» **Items listed in a dataset**

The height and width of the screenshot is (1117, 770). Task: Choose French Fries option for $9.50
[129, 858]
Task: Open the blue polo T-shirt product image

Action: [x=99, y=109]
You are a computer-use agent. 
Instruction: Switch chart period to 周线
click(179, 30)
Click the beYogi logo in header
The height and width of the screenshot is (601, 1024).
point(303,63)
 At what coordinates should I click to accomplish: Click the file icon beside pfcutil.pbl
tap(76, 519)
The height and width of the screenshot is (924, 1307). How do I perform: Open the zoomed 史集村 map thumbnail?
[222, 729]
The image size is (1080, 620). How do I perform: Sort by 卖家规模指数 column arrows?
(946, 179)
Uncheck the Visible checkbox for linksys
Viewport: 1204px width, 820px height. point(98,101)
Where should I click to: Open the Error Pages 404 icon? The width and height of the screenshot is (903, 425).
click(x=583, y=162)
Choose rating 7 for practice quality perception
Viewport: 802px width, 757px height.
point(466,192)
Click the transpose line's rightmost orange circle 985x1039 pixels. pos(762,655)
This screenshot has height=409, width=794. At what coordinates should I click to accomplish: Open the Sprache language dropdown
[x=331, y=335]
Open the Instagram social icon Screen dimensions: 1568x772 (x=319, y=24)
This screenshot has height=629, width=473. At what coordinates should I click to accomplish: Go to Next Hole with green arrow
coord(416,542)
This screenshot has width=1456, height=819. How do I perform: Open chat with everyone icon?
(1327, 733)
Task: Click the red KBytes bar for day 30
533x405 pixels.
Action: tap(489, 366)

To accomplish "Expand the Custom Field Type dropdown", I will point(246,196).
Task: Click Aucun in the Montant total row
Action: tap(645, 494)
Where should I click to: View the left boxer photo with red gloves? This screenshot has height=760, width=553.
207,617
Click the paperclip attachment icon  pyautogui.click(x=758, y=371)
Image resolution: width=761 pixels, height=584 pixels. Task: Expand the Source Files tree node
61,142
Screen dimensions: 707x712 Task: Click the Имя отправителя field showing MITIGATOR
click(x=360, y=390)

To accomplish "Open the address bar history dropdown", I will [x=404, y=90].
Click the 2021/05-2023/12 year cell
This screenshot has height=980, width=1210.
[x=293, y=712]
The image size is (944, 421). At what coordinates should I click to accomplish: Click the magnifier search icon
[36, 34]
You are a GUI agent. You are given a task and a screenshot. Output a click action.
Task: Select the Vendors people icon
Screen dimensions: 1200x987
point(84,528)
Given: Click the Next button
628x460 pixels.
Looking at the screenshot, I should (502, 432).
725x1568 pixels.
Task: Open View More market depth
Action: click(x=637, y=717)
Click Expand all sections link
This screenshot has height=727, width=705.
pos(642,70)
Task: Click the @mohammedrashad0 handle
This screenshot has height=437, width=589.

» **What you need to do**
Give the count of lines in the data shown above that contain "agent", and nothing else.

» **Your solution**
2